My old pal, Bob Le Marchant, graduate of the Camborne School of Mines, hero of the Festiniog, originator of the mine train at Morwellham, was brought up in Paignton and knows the area well. He remembers the colliers offloading at Kingswear for Torquay Gas Works and the lightships tied up at Philips’s yard on the Dart.
Sending him the piece on Britannia Crossing, I asked him if he’d noticed the polythene-covered load at Kingswear when he was there recently. He came back with this:-
“I remember my efforts to save the Compton Castle, and base it at Morwellham. I had a promise of the money to buy the vessel from the Transport Trust, but not the money to repair it. That was when I bought my first welder and taught myself to weld. But the Trustees did not share my vision. Then it was bought by a publican in Looe, and towed there. Cut off the superstructure to get it under Looe Bridge. Placed it on a custom built slip up the West Looe boat yard (there was a rail system there). But the boiler was cut up and thrown out of a hole cut in the bottom. At about this time I gave up interest, and the engines were taken out for a museum ” – in the Isle of Wight”, and she was towed to Truro. Makes. me sad to see her there.”
Asked if he minded this being shared with the C.R.S., he replied:-
Yes, share my writing by all means. I still have builder’s plans somewhere – donated by the PSPS. I went with my Dad to Kingsbridge to look over the Compton Castle when I heard that it was under a daily penalty by the Council to have it removed. Looking in the porthole to the engine room, all was bright and shiny, with a carpet on the engine room floor. I had visions of running it from Morwellham with a three piece musical combo (my Grandpa was a band leader), and cut glass sundae dishes. I knew I could really do the thing others couldn’t!! It is all about doing it with passion, and keeping the woman in a business suit well away.
Then he was asked what his particular interest was in the vessel. Was it the steam, the age, the origin on the Dart or the paddles? You will know that Morwellham is the highest practicable navigation on the Tamar, although it is tidal as far as Gunnislake Weir, and paddle-driven vessels are better for shallow drafts. He replied:-
Paddles are good, but it was the whole package: –
· Steam engine in good working condition (in my book certainly, though not in others’opinion My good friend Roger Pridham (boiler makers) could have easily re-tubed the existing boiler);
· Beautiful boat;
· Local boat (I can just remember them on the Dart);
· Having a dock at Morwellham to keep it in;
· Needing something to put in the dock to give the Quay ‘life;’

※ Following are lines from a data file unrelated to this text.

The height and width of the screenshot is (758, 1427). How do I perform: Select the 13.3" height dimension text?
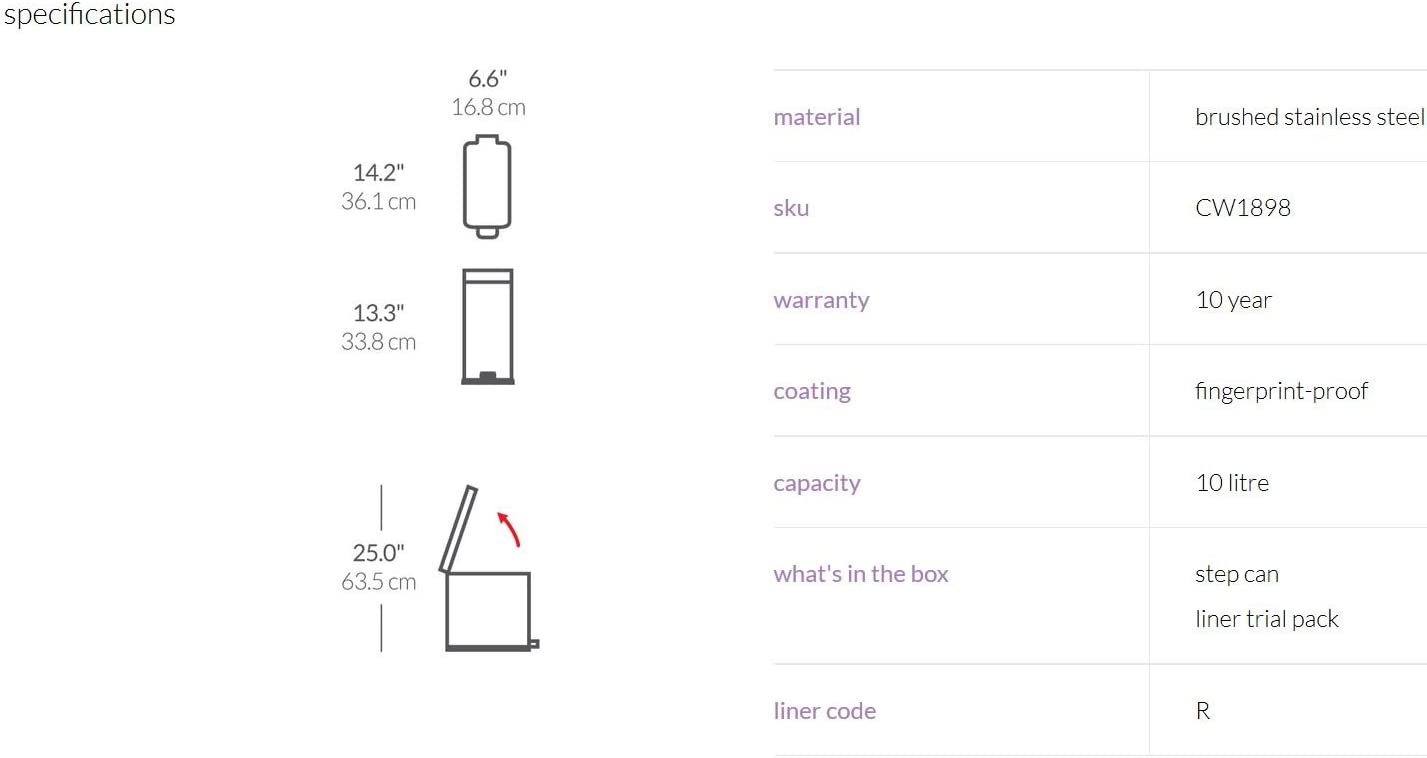point(378,313)
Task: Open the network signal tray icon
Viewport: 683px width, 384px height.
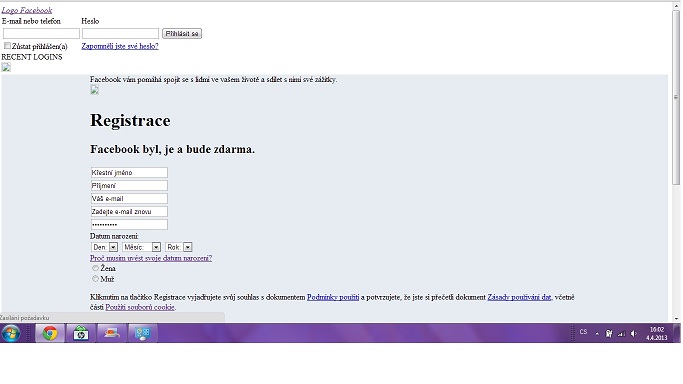Action: [622, 334]
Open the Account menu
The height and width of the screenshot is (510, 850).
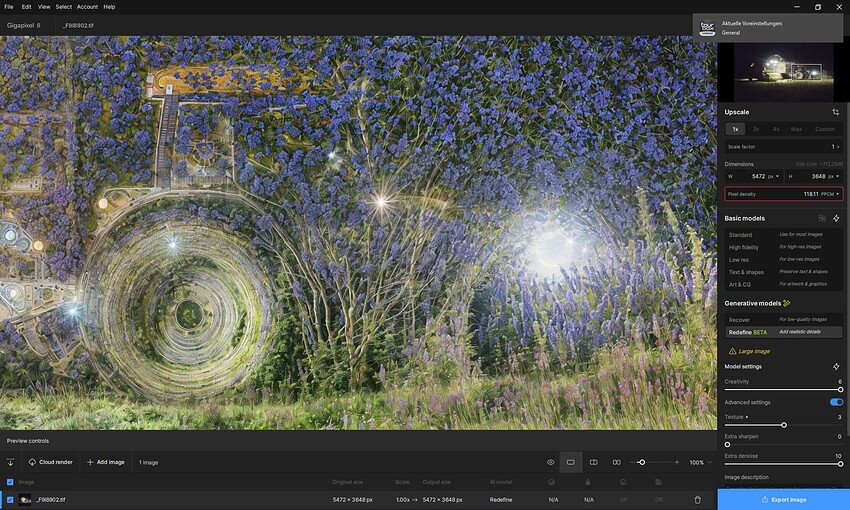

· Having just built a big slipway at Morwellham that would allow repairs to be done in house;
· My love of the best of the Edwardian lifestyle (promenades, decent clothing, seaside culture, children in secure family groups;
· Something exciting that would fulfil my life for the rest of it (I would still be driving it today if it had been done).
And so on. I know/think I could even have made it all pay quite well – if you could have kept it ENGINEER/MANAGER, rather than woman in business suit manager. But paddles certainly make the whole thing a public spectacle, – as the Kingswear Castle is now.
So, when I visit the sad remains of the Compton Castle in Truro, I ponder all these things, and come to the conclusion that I have spent much of my life “swimming against the tide”, as I am sure you feel sometimes.
Valuable insight though this is, it’s probably too much for your pages with such a tenuous connection to railways. If you don’t post it, then I hope it will have been of interest to you. And you may know a few chaps who would also like to read Bob’s words.